* **The data**

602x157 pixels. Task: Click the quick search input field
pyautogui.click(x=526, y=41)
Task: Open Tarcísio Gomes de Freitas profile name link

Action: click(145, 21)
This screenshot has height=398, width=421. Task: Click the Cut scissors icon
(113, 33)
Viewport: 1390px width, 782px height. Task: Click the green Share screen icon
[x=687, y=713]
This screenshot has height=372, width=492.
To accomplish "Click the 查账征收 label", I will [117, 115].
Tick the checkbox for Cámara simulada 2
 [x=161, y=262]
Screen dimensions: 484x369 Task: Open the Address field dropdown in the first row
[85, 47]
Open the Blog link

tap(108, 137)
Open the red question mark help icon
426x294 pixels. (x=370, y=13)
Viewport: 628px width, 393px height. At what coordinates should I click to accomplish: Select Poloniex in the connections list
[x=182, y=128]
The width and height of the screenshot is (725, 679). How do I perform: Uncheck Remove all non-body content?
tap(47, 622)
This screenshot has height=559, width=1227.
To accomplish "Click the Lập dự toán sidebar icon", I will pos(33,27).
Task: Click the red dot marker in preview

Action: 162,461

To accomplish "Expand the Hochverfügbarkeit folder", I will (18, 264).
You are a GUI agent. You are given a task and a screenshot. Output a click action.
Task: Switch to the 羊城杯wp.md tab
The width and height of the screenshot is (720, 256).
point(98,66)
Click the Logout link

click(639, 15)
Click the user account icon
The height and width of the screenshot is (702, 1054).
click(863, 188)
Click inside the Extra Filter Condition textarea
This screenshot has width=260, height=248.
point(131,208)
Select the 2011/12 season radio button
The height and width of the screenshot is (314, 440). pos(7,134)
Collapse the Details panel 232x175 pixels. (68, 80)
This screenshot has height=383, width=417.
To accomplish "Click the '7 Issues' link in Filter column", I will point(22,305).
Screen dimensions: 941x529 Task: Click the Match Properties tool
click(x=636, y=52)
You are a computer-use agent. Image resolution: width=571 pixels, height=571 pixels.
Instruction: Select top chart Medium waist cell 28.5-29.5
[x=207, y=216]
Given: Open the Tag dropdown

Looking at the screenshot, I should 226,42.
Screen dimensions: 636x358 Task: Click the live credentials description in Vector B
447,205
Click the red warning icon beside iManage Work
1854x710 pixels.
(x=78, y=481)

* **What you need to do**
When the line containing "Collapse the Details" is found in the records above, restate it and every later line word for word through the last one, and nothing more.

* **Exercise result**
Collapse the Details panel 232x175 pixels. (68, 80)
This screenshot has height=383, width=417.
To accomplish "Click the '7 Issues' link in Filter column", I will point(22,305).
Screen dimensions: 941x529 Task: Click the Match Properties tool
click(x=636, y=52)
You are a computer-use agent. Image resolution: width=571 pixels, height=571 pixels.
Instruction: Select top chart Medium waist cell 28.5-29.5
[x=207, y=216]
Given: Open the Tag dropdown

Looking at the screenshot, I should 226,42.
Screen dimensions: 636x358 Task: Click the live credentials description in Vector B
447,205
Click the red warning icon beside iManage Work
1854x710 pixels.
(x=78, y=481)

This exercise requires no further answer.